Saved entries

-*-

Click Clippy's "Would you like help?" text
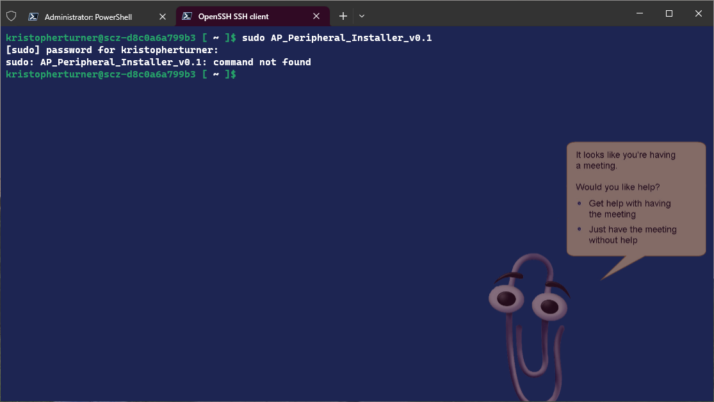This screenshot has height=402, width=714. coord(617,187)
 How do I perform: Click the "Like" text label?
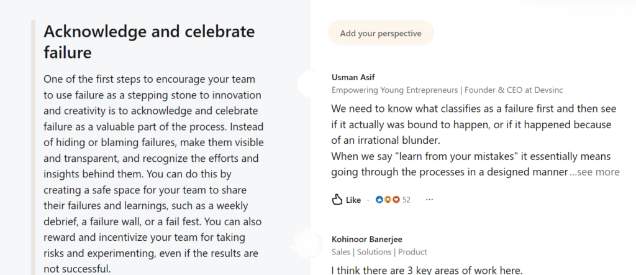click(x=353, y=200)
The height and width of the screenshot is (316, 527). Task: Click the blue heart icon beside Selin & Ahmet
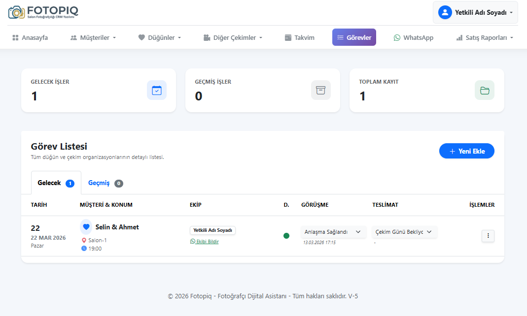(x=86, y=227)
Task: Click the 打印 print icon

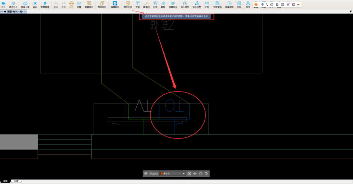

-*-

Print each line above exactly as it appears, excluding all images.

Click Clippy's "Would you like help?" text
This screenshot has height=402, width=714. coord(617,187)
 How do I perform: Click the "Like" text label?
click(x=353, y=200)
The height and width of the screenshot is (316, 527). Task: Click the blue heart icon beside Selin & Ahmet
(x=86, y=227)
Task: Click the 打印 print icon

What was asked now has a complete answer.